(PASSAGE SHOWN):
• • • • • • •

|-A alert-mode||Alert using the specified alert-mode. Valid alert modes include fast, full, none, and unsock. Fast writes alerts to the default "alert" file in a single-line, syslog style alert message. Full writes the alert to the "alert" file with the full decoded header as well as the alert message. None turns off alerting. Unsock is an experimental mode that sends the alert information out over a UNIX socket to another process that attaches to that socket.|
Log packets in a
formatted file. All packets are logged in their native binary state to a
tcpdump formatted log file named with the snort start timestamp and
"snort.log". This option results in much faster operation of the program
since it doesnt have to spend time in the packet binary->text converters. Snort can keep up pretty well with 100Mbps networks in -b mode. To choose an alternate name for the binary log file, use the -L switch.

• • • • • • •

(DATA SEGMENT):
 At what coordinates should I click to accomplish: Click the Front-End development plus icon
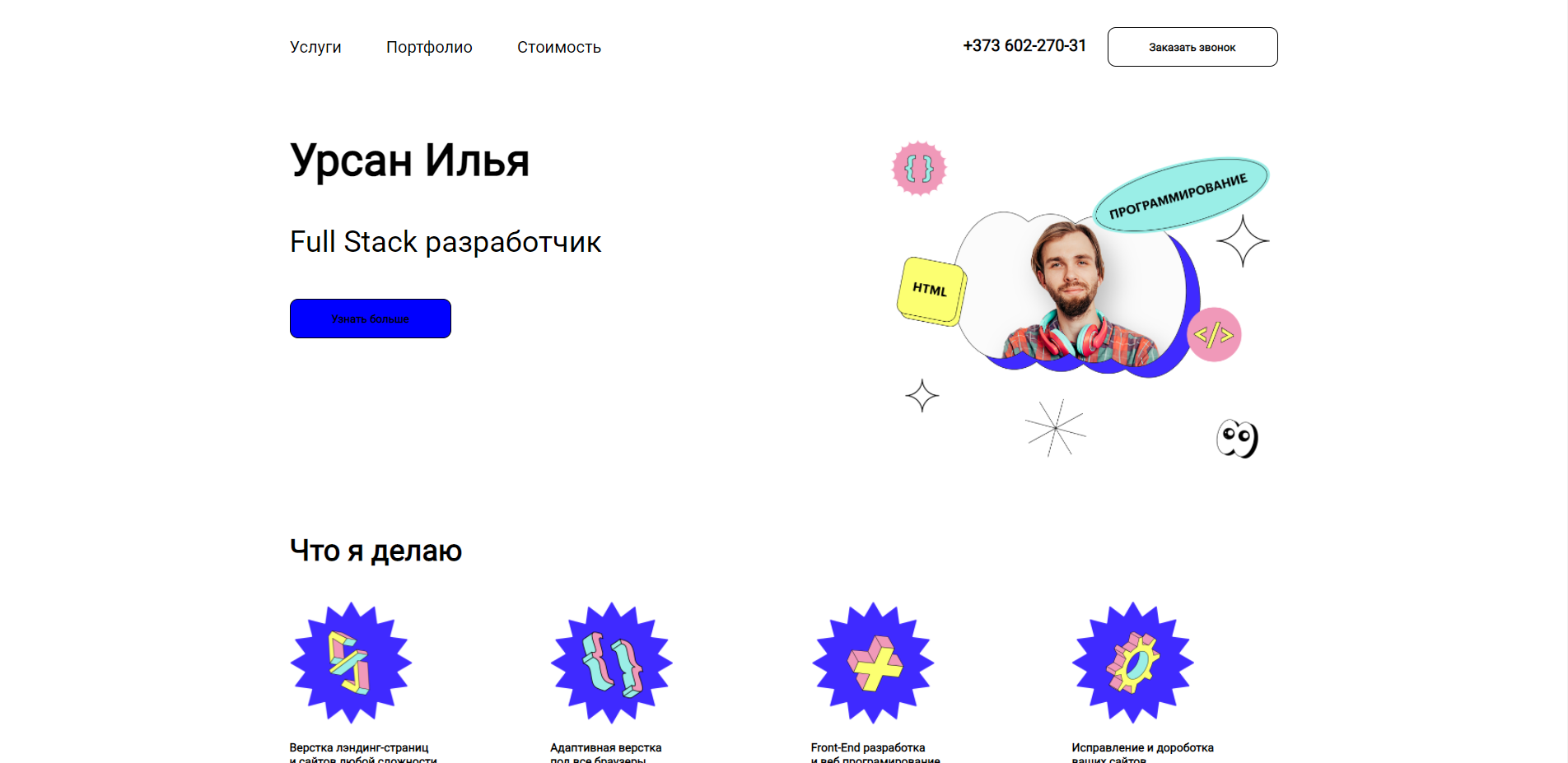coord(873,663)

• • • • • • •

(TASK SET):
A: Please turn the paragraph in the Snort options text that begins "Alert using the specified alert-mode" into a bulleted list that keeps its main facts.
B: In the Snort options text, which switch sets an alternate name for the binary log file?
The data above stand apart from the Snort options text.

(ANSWERS TO THE EXERCISE):
A:
- The -A option sets the alert mode: fast, full, none, or unsock.
- Fast: writes a single-line, syslog-style alert message to the default "alert" file.
- Full: writes the alert message and the full decoded header to the "alert" file.
- None: turns alerting off.
- Unsock: an experimental mode that sends alert information over a UNIX socket to another process attached to it.

B: The -L switch.